Der nächste Tag hielt morgens einen trüben Himmel, Kälte und Regen bereit, so daß wir uns für eine Bahnfahrt durchs Doubstal - man beachte die Regentropfen! - mit optimaler Nutzung für einen Reifenwechsel und weiter nach Besancon für eine Stadtbesichtigung entschieden haben: Hier gibt es die große Zitadelle des Befestigungsbaumeisters Vauban, die wir uns auch von der Unterstadt aus angesehen haben. Von dort ging es unter der Zitadelle durch den Tunnel der Doubs, der auch eine Schleuse hat. Von der großen Doubsschleife hat man einen klasse Blick auf die befestigte Stadt samt Zitadelle. Im Schleifenbogen liegen die großen ehem. Getreidespeicher der Stadt. Auf der anderen Seite der ehem. Speicher liegt ein schöner verkehrsberuhigter Platz.

Petit dejeuner im Hotel, ... mit Comte, den Käse der Region. Dann geht es ohne Regen nach Südosten, zuerst wieder am Doubs entlang, dann an der Loue. Dort kommen wir an der großen Sehenswürdgkeit der Saline (Royale Saline Arc et Senans) vorbei. In dieser großzügigen Anlage wurde früher Salz gewonnen aus einer salzhaltigen Quelle. Weiter in der Ebene suchen wir ein Restaurant für einen Mittagsimbiß, aber das gestaltet sich als schwieriger als wir dachten; bei der nächsten Gelegenheit in la Ferte schlagen wir zu: Obwohl das Restaurant in 5 Minuten schließen sollte, bekommen wir noch Essen. Wir bestellen ein Fondue aus Comte! Dabei erfahren wir, daß der gesamte Sommer in der Region nicht so gut ausgefallen ist und die Touristen in großen Massen weggeblieben sind.

(Erfasste Daten)
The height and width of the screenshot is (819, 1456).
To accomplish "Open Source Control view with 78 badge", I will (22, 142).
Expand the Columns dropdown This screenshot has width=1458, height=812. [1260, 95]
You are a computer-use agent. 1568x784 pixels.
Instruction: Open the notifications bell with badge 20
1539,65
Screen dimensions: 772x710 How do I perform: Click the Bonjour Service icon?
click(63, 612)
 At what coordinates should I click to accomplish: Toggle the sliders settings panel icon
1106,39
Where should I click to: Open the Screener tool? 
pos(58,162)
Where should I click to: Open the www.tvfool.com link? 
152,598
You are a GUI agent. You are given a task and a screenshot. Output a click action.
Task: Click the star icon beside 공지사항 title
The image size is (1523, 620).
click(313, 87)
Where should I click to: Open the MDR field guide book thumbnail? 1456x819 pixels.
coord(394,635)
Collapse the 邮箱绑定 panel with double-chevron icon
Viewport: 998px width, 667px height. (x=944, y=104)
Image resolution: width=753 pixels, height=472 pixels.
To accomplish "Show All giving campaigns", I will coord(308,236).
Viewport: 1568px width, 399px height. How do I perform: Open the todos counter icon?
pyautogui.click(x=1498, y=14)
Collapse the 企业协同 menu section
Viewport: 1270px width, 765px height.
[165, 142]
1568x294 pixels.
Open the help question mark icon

ARBEITSAUFTRÄGE.
[1] Stimmen die Aussagen (a) „In Besancon gibt es eine Zitadelle von Vauban.“, (b) „Bei der Fahrt nach Südosten regnete es.“ und (c) „Das Restaurant in la Ferte hatte bereits geschlossen, als die Reisenden ankamen.“ mit dem Reisebericht überein? Antworte jeweils mit Ja oder Nein und zitiere die entscheidenden Worte des Reiseberichts wörtlich.
[2] Fasse den Reisebericht in zwei Sätzen zusammen.
[3] Wie könnte der Reisebericht nach dem letzten Satz weitergehen? Setze ihn dort fort.
Die Einträge stammen aus einer anderen Quelle als der Reisebericht.

ERWARTETE LÖSUNGEN.
[1]
(a) Ja: „Hier gibt es die große Zitadelle des Befestigungsbaumeisters Vauban“
(b) Nein: „Dann geht es ohne Regen nach Südosten“
(c) Nein: „Obwohl das Restaurant in 5 Minuten schließen sollte, bekommen wir noch Essen.“

[2] Bei trübem, kaltem und regnerischem Wetter entschieden sich die Reisenden für eine Bahnfahrt durchs Doubstal und weiter nach Besancon, wo sie die Zitadelle Vaubans, den Tunnel des Doubs unter der Zitadelle, die große Doubsschleife und die ehemaligen Getreidespeicher sahen. Nach einem Frühstück mit Comte fuhren sie ohne Regen nach Südosten an der Saline Royale vorbei und bekamen in la Ferte kurz vor Schließung noch ein Fondue aus Comte, wobei sie erfuhren, dass der Sommer in der Region nicht gut ausgefallen war und die Touristen in großen Massen weggeblieben waren.

[3]
Nach etwas leichtem Sprühregen bei der Saline bessert sich das Wetter zusehends, als wir in die erste Weinregion kommen: Wir nähern uns aus der Ebene kommen einer Berg- oder besser Hügelkette. Das Weinlaub hat sich schon herbstlich verfärbt in dieser landschaftlich schönen Gegend. Hier folgen wir der "Route des Vins": Gerade in diesem Seitental bei Chateau Chalon gedeiht der Wein prächtig! Abends erreichen wir Lons le Saunier: Hier übernachten wir und wählen in Ermangelung einer wirklichen Alternative ein chinesisches Restaurant; hier lassen wir uns zu typischen Reisgerichten einen typischen Burgunger Wein schmecken aus Arbois, wo wir 10 km zuvor vorbei gefahren sind.

Am nächsten Tag fahren wir weiter Südsüdost auf Bourg en Bresse zu, auf einer Hügelkette mit Abbruchkante in eine Ebene, die wir uns vom Ort St. Laurent la Roche. Auf kleinsten Straßen - oft genug unbefahrensten C-Routen - fahren wir abseits der Verkehrs und schauen uns von einem Aussichtspunkt bei Andelot die Hügelregion an, bevor wir wieder in Richtung Ebene unterwegs sind und einen spektakulären Blick genießen! Dann erreichen wir die Stadt Bourg en Bresse, schauen uns die aus dem Mittelalter verbliebenen Fachwerkhäuser an und am Schluß fahren wir noch zum Monastere Royal de Brou mit seiner eindrucksvollen Kathedrale! Diese sehr schöne Anlage hält neben der Kathedrale noch das alte Kloster aus dem frühen 16. Jahrhundert bereit, hier der dritte Kreuzgang mit Kirchturm im Hintergrund. Dir Kathedrale ist zweigeteilt: Neben dem verschwenderisch ausgestattenen Chor, hier das Chorgestühl, wird durch den künstlerisch gestalteten Lettner das in seiner Schlichtheit kaum zu übertreffende Kirchenschiff abgetrennt. Da wir aber nicht Bourg sondern in Macon übernachten wollen, wartet das Gios schon ungedultig an der Kirchenmauer gelehnt.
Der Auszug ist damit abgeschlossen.